Esse relatório (muito bom, diga-se de passagem) confirma uma impressão de alguns: tá tudo (muito) caro, mas não é uma bolha imobiliária no sentido tradicional (atenção bolhistas, não venham com 10 pedras na mão...).

Abs

quarta-feira, 11 de abril de 2012

Dados de financiamento (ABECIP)

Dando prosseguimento à tediosa tarefa de acompanhar os dados do mercado, seguem os dados de financiamento imobiliário da ABECIP:
Total 2011:Valor total em R$ Milhoes: 79.916,9 (+42% sobre 2010)
Total de unidades: 492.908 (+17% sobre 2010)
Gritante a disparidade entre o aumento de valores e de quantidades...

Lembrando que são só os financiamentos com recursos de poupança, ainda tem outras fontes de recursos, sendo a principal o FGTS. E claro, não inclui os imoveis comprados à vista.

Abs

quinta-feira, 5 de abril de 2012

Bola de cristal (ou jogando os dados)



Já que as pessoas gostam tanto de previsões, uma feita por mim mesmo há uns 7 meses:
jonas,
acho muito complicado prever esse tipo de coisa. Bolha só é óbvia depois de estourada (hindsight bias).
Mas... se eu fosse OBRIGADO (tipo, com uma arma na cabeça) a sair de cima do muro, eu chutaria que sobe mais uns 10% em 10 meses, depois cai uns 30% ou um pouco mais se as nuvens negras se tornarem uma tempestade mesmo. Chutes baseados na curva do Fipe-zap e na relação preço-aluguel.
Atenção: isso é só um exercício de futurologia, tão furado qto qq outro, e ninguém (além de mim mesmo) deve se basear apenas nisso pra tomar qq decisão.

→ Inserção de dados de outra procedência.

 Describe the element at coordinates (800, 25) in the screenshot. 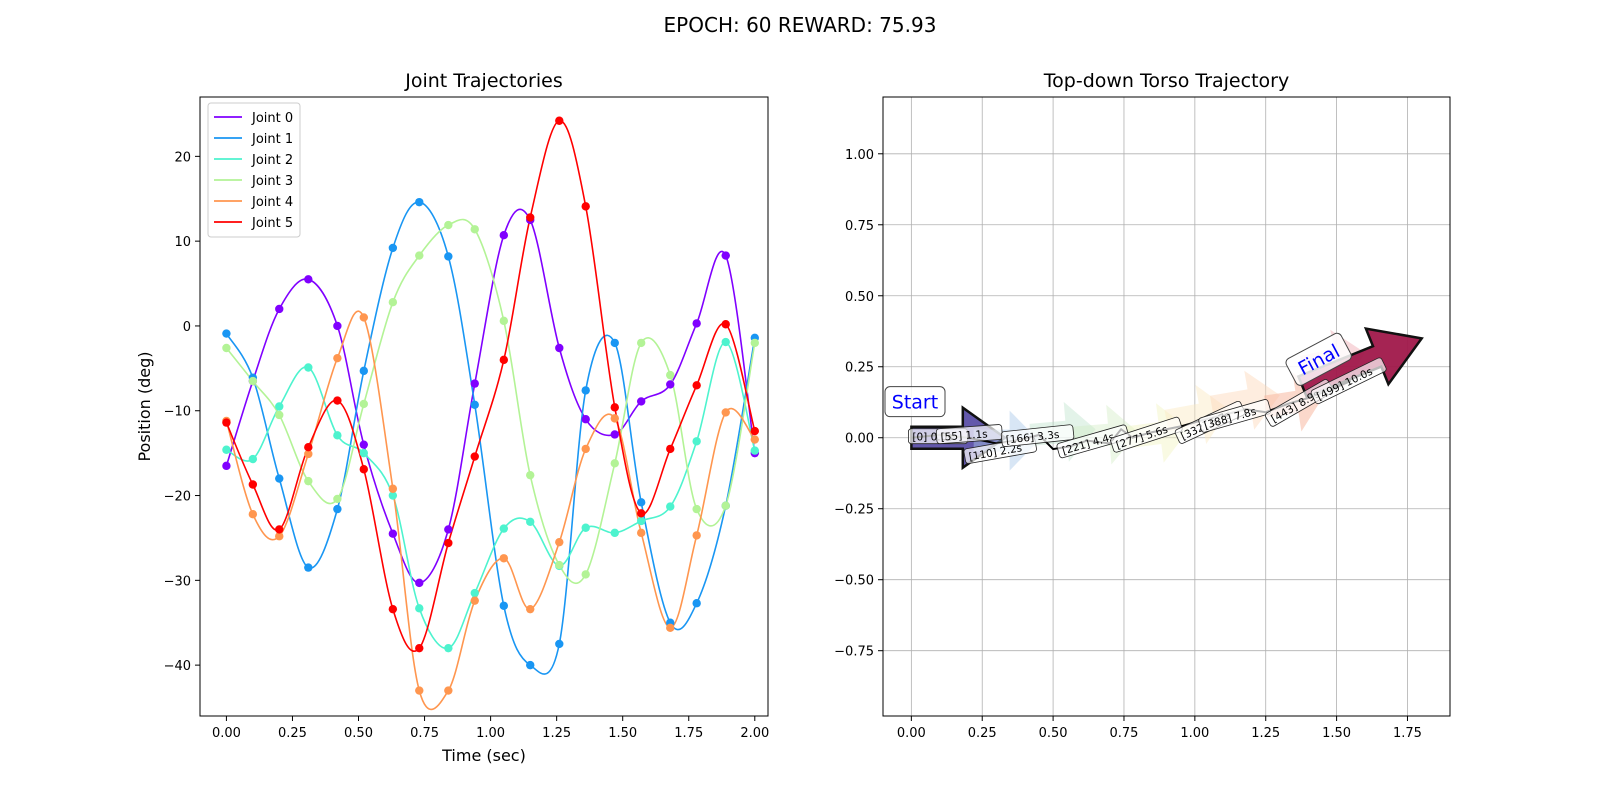

I see `figure-suptitle: EPOCH: 60 REWARD: 75.93` at that location.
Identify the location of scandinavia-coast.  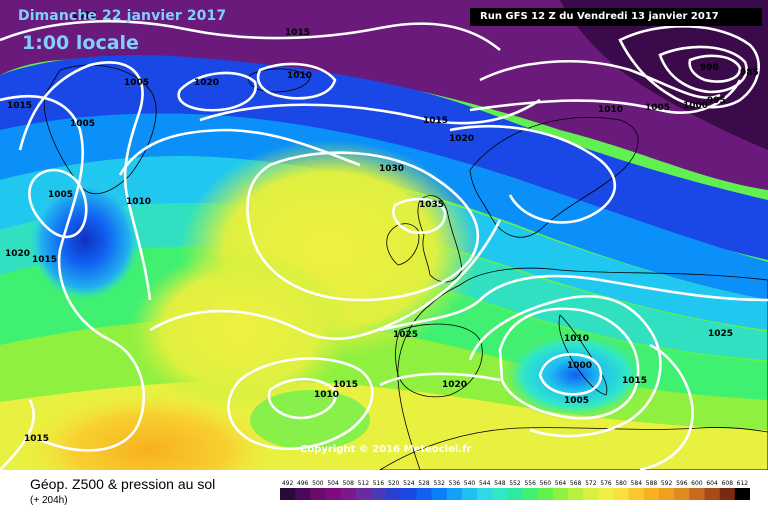
(554, 178).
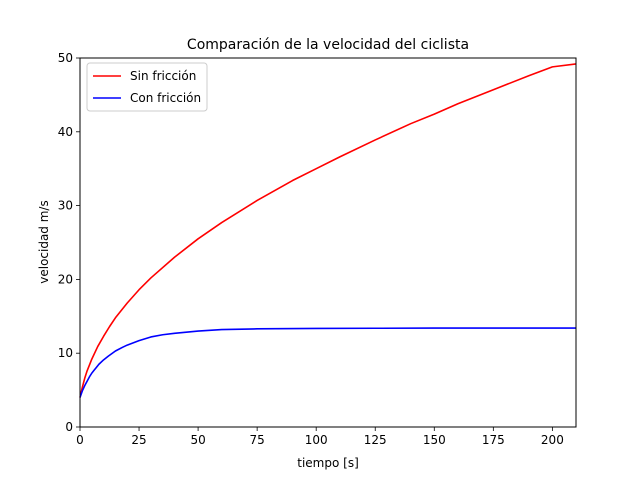  What do you see at coordinates (163, 76) in the screenshot?
I see `legend-label-sin-friccion: Sin fricción` at bounding box center [163, 76].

Caso dê certo, colherei os louros da fama e capitalizarei em cima da sorte, caso esteja indo mal, posso ir ajustando a previsão de tempos em tempos pra calibrar a mira, conforme for chegando o prazo. (Qual o problema? Os profissionais do setor financeiro fazem isso direto, heheeh)

Abs

domingo, 1 de abril de 2012

Mudança de foco

Prezados leitores, venho fazer um comunicado muito importante:
a partir de hoje, o blog tomará um novo rumo, após muito pensar constatei que estava totalmente errado em minha visão e transformarei este espaço em um "site de torcida e consolo coletivo" (*), nos moldes do nosso guru.

Por isso, nada mais de gráficos, balanços, dados demográficos, ratios, yields, medianas, essas coisas chatas. Somente assistência psicológica e pseudo-análises de economistas de boteco para acalentar os ânimos daqueles que, como eu, levaram uma invertida do mercado e não quiseram se endividar "pra sempre", e agora não tem mais opção além de torcer.

Sendo assim todos os dados, fatos ou números contrários ao imaginário bolhista serão solenemente ignorados e seus autores detratados com toda a gentileza e educação que somente os "primeiro-mundistas" possuem, ao se referirem aos pobres desgraçados bananenses.

Depoimentos pessoais são bem vindos e valem muito mais do que pesquisas (afinal todo mundo sabe que amostra de 1 é melhor que de 10.000...).

Espero que entendam.

Abs

(*) aka Site de covardes que criticam tudo e todos, somente pelas costas, ou reduto de arrogância e desajuste ou ainda confraria de lunáticos. Obrigado leitores pelas definições.

Update:
Olha o que acontece quando se é linkado no bolha:
E a quantidade de comentários relevantes/inteligentes que agregam? Percebeu o meu ponto Carlos Wagner?